Nouveau séisme judiciaire au palais de justice de Conakry. Ce lundi 27 juillet 2026, la Cour de répression des infractions économiques et financières (CRIEF) a tranché dans le dossier très médiatisé d’Oyé Guilavogui, figure clé des gouvernements sous l’ère Alpha Condé.
Six ans de prison ferme et un mandat d’arrêt décerné
Accusé de détournement de deniers publics, de blanchiment de capitaux et d’enrichissement illicite, l’ancien dignitaire a été reconnu coupable de la totalité des infractions reprochées.
Face à la gravité des faits, la chambre de jugement présidée par le juge Alpha Camara a rendu un délibéré particulièrement sévère :
Peine d’emprisonnement : 6 ans de prison ferme.
Mandat d’arrêt : Décerné séance tenante à l’encontre de l’ex-ministre.
Saisie des avoirs : Confiscation immédiate et intégrale au profit de l’État guinéen de l’ensemble des biens identifiés durant l’instruction.
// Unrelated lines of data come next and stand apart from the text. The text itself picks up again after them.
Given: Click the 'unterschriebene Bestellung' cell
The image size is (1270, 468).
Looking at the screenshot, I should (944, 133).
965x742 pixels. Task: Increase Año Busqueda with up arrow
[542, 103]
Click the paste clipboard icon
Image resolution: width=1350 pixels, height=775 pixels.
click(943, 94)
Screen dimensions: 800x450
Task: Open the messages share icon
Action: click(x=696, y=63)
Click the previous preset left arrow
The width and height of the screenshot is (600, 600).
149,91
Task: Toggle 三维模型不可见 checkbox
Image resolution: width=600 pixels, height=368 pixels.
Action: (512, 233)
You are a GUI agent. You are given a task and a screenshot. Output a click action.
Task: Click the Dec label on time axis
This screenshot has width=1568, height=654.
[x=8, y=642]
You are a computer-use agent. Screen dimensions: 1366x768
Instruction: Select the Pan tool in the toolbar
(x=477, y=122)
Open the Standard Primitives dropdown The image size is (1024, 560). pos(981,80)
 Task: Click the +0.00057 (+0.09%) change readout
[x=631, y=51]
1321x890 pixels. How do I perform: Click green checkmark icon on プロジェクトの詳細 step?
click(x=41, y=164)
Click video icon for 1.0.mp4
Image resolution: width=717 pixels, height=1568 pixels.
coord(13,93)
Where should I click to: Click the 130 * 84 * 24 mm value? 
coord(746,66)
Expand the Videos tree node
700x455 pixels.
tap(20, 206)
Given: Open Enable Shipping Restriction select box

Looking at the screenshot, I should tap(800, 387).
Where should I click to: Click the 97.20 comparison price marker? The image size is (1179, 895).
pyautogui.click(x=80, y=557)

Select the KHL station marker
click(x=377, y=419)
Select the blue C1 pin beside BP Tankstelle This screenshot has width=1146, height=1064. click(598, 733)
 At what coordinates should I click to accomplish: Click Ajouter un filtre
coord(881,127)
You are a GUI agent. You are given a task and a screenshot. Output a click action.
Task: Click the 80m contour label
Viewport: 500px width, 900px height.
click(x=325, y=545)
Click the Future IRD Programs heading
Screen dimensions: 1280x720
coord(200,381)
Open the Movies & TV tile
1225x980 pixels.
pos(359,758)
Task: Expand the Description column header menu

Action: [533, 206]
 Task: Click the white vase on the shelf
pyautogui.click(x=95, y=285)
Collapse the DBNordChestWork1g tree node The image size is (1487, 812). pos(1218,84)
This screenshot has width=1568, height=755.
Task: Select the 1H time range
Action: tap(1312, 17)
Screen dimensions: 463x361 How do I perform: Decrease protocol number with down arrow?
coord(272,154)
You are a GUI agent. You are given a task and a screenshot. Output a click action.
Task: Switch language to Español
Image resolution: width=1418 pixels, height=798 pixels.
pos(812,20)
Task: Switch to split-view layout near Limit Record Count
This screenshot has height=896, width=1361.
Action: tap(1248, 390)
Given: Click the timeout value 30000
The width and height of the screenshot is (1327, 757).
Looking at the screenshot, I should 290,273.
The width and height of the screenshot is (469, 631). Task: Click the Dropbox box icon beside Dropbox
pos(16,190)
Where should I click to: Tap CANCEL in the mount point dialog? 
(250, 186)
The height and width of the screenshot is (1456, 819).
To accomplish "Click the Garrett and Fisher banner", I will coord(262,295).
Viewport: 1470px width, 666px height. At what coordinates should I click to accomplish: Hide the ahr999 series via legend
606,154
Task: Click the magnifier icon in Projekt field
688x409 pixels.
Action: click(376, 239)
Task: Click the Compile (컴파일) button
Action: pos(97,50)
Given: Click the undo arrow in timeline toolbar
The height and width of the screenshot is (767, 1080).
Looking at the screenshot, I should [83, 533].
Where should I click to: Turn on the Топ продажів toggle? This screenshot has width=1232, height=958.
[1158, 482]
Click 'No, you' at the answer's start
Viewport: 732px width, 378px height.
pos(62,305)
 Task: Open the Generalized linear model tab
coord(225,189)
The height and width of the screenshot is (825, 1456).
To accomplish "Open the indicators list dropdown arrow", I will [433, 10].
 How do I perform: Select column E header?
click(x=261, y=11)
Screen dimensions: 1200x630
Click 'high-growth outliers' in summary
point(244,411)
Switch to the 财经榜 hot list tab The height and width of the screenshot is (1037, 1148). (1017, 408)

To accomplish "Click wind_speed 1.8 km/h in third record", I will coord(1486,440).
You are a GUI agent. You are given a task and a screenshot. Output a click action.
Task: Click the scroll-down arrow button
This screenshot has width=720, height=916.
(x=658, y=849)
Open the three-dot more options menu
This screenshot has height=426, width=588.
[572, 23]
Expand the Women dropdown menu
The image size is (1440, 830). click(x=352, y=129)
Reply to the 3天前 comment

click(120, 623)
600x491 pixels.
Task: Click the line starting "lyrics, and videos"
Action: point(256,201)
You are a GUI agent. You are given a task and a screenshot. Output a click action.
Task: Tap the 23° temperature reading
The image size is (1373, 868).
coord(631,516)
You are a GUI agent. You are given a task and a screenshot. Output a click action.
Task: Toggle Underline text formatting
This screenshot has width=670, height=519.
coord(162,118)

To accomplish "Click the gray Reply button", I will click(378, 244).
Une facture financière salée pour réparer le préjudice
Le volet civil de la décision vient alourdir un bilan déjà sombre pour le prévenu. Reconnue partie civile, la République de Guinée se voit accorder la somme de 5 milliards de francs guinéens (GNF) au titre de dommages et intérêts. Une décision visant à réparer le préjudice financier majeur subi par le Trésor public.